■ INSTRUCTIONS FOR THE TASK
Please take the lines from the one holding "Switch to the 2D精品 tab" through the one holding "You are a computer-use" in the data below and copy them exactly.

"""

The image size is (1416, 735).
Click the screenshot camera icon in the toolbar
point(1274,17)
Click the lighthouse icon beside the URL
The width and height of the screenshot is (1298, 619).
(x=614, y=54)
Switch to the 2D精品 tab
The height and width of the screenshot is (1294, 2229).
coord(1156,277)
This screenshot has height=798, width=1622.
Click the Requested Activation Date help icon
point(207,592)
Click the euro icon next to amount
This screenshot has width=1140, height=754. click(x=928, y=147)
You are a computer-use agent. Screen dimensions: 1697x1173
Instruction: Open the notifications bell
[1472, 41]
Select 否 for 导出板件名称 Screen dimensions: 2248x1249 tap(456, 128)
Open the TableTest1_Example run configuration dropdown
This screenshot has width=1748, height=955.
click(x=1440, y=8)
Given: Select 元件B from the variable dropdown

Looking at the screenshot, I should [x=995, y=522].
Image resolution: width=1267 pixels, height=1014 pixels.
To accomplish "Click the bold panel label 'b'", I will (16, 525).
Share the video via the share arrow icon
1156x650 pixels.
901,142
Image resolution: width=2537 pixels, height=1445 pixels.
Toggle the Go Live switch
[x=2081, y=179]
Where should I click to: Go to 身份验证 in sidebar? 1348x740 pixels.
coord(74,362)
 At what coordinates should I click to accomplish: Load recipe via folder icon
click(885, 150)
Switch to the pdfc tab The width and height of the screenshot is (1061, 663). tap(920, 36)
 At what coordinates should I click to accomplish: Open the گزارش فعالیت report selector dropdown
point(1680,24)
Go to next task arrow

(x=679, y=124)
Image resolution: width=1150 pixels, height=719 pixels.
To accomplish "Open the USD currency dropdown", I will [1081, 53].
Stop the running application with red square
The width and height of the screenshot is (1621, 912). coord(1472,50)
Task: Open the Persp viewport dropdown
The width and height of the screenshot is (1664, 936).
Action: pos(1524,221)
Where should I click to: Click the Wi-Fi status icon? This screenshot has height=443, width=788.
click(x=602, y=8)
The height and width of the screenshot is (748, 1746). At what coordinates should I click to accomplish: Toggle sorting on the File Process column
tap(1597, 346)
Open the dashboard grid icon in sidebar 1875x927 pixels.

"""

■ EXERCISE RESPONSE
Switch to the 2D精品 tab
The height and width of the screenshot is (1294, 2229).
coord(1156,277)
This screenshot has height=798, width=1622.
Click the Requested Activation Date help icon
point(207,592)
Click the euro icon next to amount
This screenshot has width=1140, height=754. click(x=928, y=147)
You are a computer-use agent. Screen dimensions: 1697x1173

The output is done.